━━━ SOURCE PASSAGE ━━━
Audio system for spatializing virtual sound sources
Abstract
An audio system for spatializing virtual sound sources is described. A microphone array of the audio system is configured to monitor sound in a local area. A controller of the audio system identifies sound sources within the local area using the monitored sound from the microphone array and determines their locations. The controller of the audio system generates a target position for a virtual sound source based on one or more constraints. The one or more constraints include that the target position be at least a threshold distance away from each of the determined locations of the identified sound sources. The controller generates one or more sound filters based in part on the target position to spatialize the virtual sound source. A transducer array of the audio system presents spatialized audio including the virtual sound source content based in part on the one or more sound filters.
Claims
exact text as granted — not AI-modifiedWhat is claimed is:
1. An audio system comprising:
a microphone array configured to monitor sound in a local area;
a controller configured to:
identify sound sources within the local area using the monitored sound;
determine locations of the sound sources;
determine a target position for a virtual sound source based on one or more constraints, the one or more constraints including that the target position is at a distance greater than a threshold distance away from each of the determined locations so that the virtual sound source is distinguishable by a user from the sound sources without overlap; and
generate one or more sound filters based in part on the target position; and
a transducer array configured to present spatialized audio content including the virtual sound source based in part on the one or more sound filters.
2. The audio system of claim 1 wherein the controller is further configured to:
analyze the sound sources for characteristics comprising spatial, time, and frequency attributes; and
generate, based on the characteristics of the analyzed sound sources, one or more constraints.
3. The audio system of claim 1 , wherein the virtual sound source is a voice of a first call participant, and the controller is further configured to:
analyze a first spectral profile of the virtual sound source, the first spectral profile characterizing frequencies present in the voice of the first call participant; and
determine, based on the first spectral profile of the first call participant, a first angle at which to spatialize the virtual sound source, wherein the first angle is selected based in part on an amount of low frequency content relative to an amount of high frequency content in the first spectral profile, and the target position is based in part on the first angle.
4. The audio system of claim 3 , wherein the target position is head-centric.
5. The audio system of claim 3 , wherein a second spectral profile of a second call participant has a greater amount of low frequency content relative to an amount of high frequency content than that of the first spectral profile of the first call participant, and the controller is further configured to:
analyze the second spectral profile, the second spectral profile characterizing frequencies present in a voice of a second virtual sound source;
determine, based on the second spectral profile, a second angle at which to virtually spatialize a second virtual sound corresponding to the second call participant, wherein the second angle is selected based in part on the amount of low frequency content relative to the amount of high frequency content in the second spectral profile, and the second angle is greater than the first angle; and
determine a second target position for the second virtual sound source based in part on the second angle,
wherein the one or more sound filters are generated based in part on the second target position, and the spatialized audio content is such that the virtual sound source is spatialized to the target position and the second virtual sound source is spatialized to the second target position.
━━━
→ **TASKS TO PERFORM**
[a] In claim 1 of the patent text, list each action the controller is configured to perform.
[b] Under claim 5 of the patent text, how does the second angle compare with the first angle?
━━━ RECORDED INFORMATION ━━━
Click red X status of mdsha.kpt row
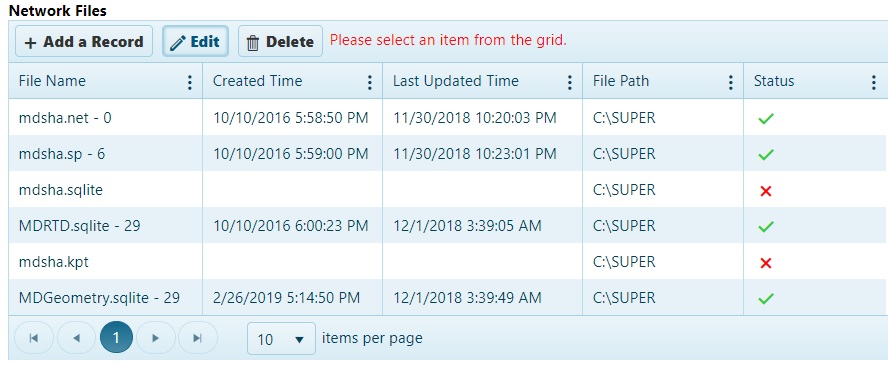 click(x=766, y=263)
━━━
→ **THE REPLIES**
[a]
- Identify sound sources within the local area using the monitored sound.
- Determine locations of the sound sources.
- Determine a target position for a virtual sound source based on one or more constraints.
- Generate one or more sound filters based in part on the target position.

[b] The second angle is greater than the first angle.